Compare ext4 and XFS for a write-heavy workload with many small files. What are the internal architectural differences that affect performance?
Strong Answer:
For write-heavy workloads with many small files, XFS generally outperforms ext4 due to fundamental architectural differences in allocation and journaling.
ext4 uses a bitmap-based block allocator: it searches free space bitmaps for available blocks. For many small files, this creates contention on the bitmap locks and can lead to fragmentation as the allocator struggles to find contiguous free space among many small allocations. ext4’s journaling (jbd2) writes metadata changes to a journal before committing them to their final locations, and the journal is a single sequential log shared by all operations.

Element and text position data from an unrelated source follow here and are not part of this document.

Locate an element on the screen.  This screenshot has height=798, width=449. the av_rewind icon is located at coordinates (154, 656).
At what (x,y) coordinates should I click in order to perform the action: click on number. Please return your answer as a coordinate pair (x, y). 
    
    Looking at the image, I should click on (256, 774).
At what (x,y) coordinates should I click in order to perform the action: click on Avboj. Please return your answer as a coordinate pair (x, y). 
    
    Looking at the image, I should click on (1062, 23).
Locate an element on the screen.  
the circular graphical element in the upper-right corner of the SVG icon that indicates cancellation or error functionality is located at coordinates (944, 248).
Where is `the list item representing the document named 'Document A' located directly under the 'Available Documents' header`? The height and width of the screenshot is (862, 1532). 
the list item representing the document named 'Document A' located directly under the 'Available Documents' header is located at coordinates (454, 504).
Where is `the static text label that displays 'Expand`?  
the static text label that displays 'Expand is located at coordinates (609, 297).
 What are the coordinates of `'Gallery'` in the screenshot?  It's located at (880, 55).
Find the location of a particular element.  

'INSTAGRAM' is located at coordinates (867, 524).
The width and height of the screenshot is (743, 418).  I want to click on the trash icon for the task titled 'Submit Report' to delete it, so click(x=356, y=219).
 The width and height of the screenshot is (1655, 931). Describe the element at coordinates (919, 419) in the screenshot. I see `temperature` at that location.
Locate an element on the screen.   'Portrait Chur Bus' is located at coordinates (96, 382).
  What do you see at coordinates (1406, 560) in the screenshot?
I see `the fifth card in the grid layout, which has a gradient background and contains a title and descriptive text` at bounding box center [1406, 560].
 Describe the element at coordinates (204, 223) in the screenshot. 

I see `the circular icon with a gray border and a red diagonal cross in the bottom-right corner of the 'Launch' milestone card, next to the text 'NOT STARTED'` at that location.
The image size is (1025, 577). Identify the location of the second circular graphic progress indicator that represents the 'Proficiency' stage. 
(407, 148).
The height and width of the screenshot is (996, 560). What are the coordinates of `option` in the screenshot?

XFS uses B+ tree-based allocation groups. The filesystem is divided into independent allocation groups (AGs), each with its own B+ trees for free space, inodes, and extents. This parallelism means multiple threads can allocate blocks in different AGs simultaneously without contending on a single lock. XFS also uses delayed allocation aggressively: it defers block allocation until writeback time, which allows the allocator to make better decisions about contiguity.
For journaling, XFS uses delayed logging: metadata changes are accumulated in memory and flushed in batches, reducing journal I/O. ext4’s jbd2 commits more frequently by default (every 5 seconds).
The practical impact: on a server creating millions of small files per day, XFS’s allocation group parallelism and B+ tree-based free space tracking significantly reduce lock contention and provide more predictable latency. ext4 is better for simpler workloads and has wider tooling support (fsck is more mature).
Follow-up: How does the VFS abstraction layer allow both filesystems to coexist, and what is the performance cost of that abstraction?Follow-up Answer:
VFS defines a set of operation tables (super_operations, inode_operations, file_operations, address_space_operations) that each filesystem implements. When user space calls write(), VFS dispatches through file->f_op->write_iter() which is a function pointer set by the filesystem during open(). This is a single indirect function call overhead — roughly 1-2 nanoseconds on modern CPUs. Given that the actual I/O work takes microseconds to milliseconds, the VFS abstraction cost is negligible (less than 0.01% of total I/O time). The real benefit is enormous: applications, system calls, and kernel subsystems (page cache, memory mapping) work identically regardless of the underlying filesystem. This is why you can switch from ext4 to XFS by simply reformatting and remounting without changing any application code.